Re: testing HS/SR - 1 vs 2 performance

From: Simon Riggs <simon(at)2ndQuadrant(dot)com>
To: Robert Haas <robertmhaas(at)gmail(dot)com>
Cc: Erik Rijkers <er(at)xs4all(dot)nl>, Tom Lane <tgl(at)sss(dot)pgh(dot)pa(dot)us>, Heikki Linnakangas <heikki(dot)linnakangas(at)enterprisedb(dot)com>, pgsql-hackers(at)postgresql(dot)org
Subject: Re: testing HS/SR - 1 vs 2 performance
Date: 2010-04-25 12:50:00
Message-ID: 1272199800.4161.1662.camel@ebony
Views: Raw Message | Whole Thread | Download mbox | Resend email
Thread:
Lists: pgsql-hackers

On Sun, 2010-04-25 at 06:53 -0400, Robert Haas wrote:
> On Sat, Apr 24, 2010 at 5:17 AM, Simon Riggs <simon(at)2ndquadrant(dot)com> wrote:
> >> Both Heikki and I objected to that patch.
> >
> > Please explain your objection, based upon the patch and my explanations.
>
> Well, we objected to the locking. Having reread the patch a few times
> though, I think I'm starting to wrap my head around it so, I don't
> know, maybe it's OK. Have you tested grabbing the ProcArrayLock in
> exclusive mode instead of having a separate spinlock, to see how that
> performs?

They both perform well. Heikki and I agree that spinlocks perform well.

The point of taking the ProcArrayLock in Shared rather than Exclusive
mode is the reduction in contention that gives. Adding a
KnownAssignedXid is exactly analogous to starting a transaction. We go
to some trouble to avoid taking a lock when we start a transaction and I
want to do a similar thing on the standby. I think it's even more
important we reduce contention on the standby than it is on the primary
because if the Startup process is delayed then it slows down recovery.

> >> And apparently it doesn't
> >> fix the problem, either. So, -1 from me.
> >
> > There is an issue observed in Erik's later tests, but my interpretation
> > of the results so far is that the sorted array patch successfully
> > removes the initially reported loss of performance.
>
> Is it possible the remaining spikes are due to fights over the spinlock?

That one specific spinlock? I considered it. I think its doubtful.

The spikes all involved a jump from <5ms to much more than that, often
as long as a second. That looks like a pure I/O problem or an LWlock
held across a slow I/O or platform specific issues of some kind.
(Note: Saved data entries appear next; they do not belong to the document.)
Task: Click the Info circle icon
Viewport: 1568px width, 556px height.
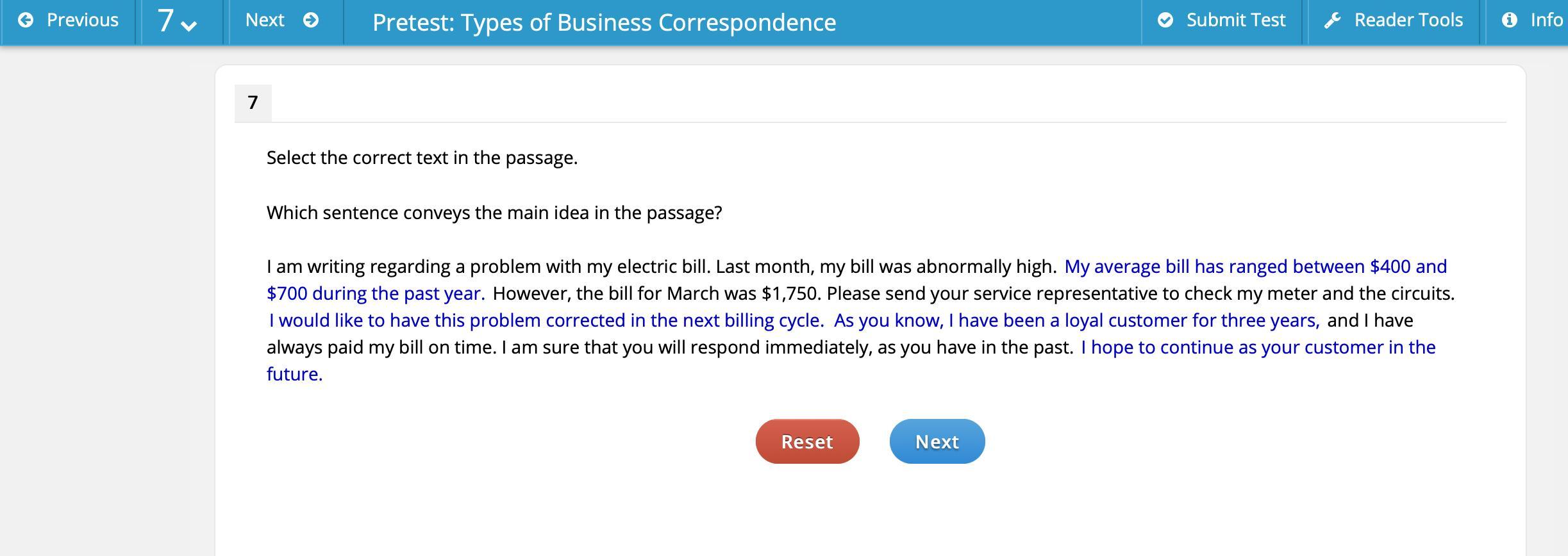Action: (1510, 20)
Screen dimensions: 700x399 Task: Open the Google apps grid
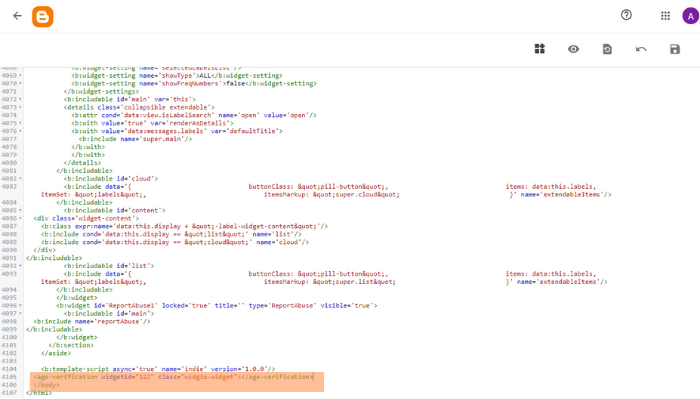(x=665, y=16)
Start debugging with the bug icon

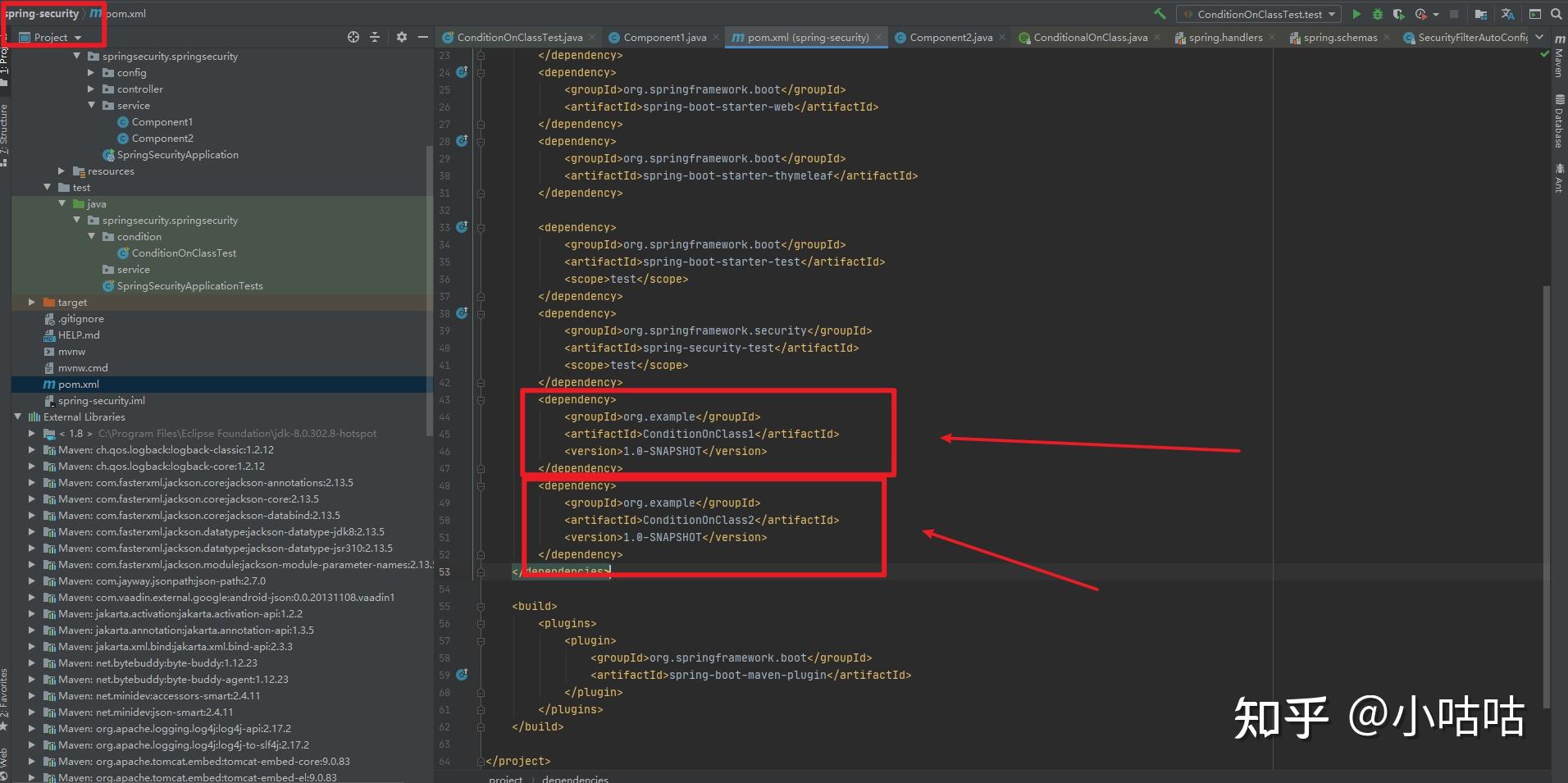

Erik's tests were with 1 backend, so that would mean that at most 2
processes might want the spinlock you mention. The spinlock is only
taken at snapshot time, so once per transaction in Erik's tests. So the
if the spinlock were the problem then one or other of the processes
would need to grab and hold the spinlock for a very long time and then
release it sometime later. Since the spinlock code has been with us for
some time, I doubt there is anything wrong there.

I don't have any evidence as to whether the problem is solely on Erik's
system, nor whether it is an issue already in the codebase or introduced
by this patch. It seems unlikely to me that this patch introduces the
problem, and even more unlikely that the issue is caused by two
processes fighting over that particular spinlock.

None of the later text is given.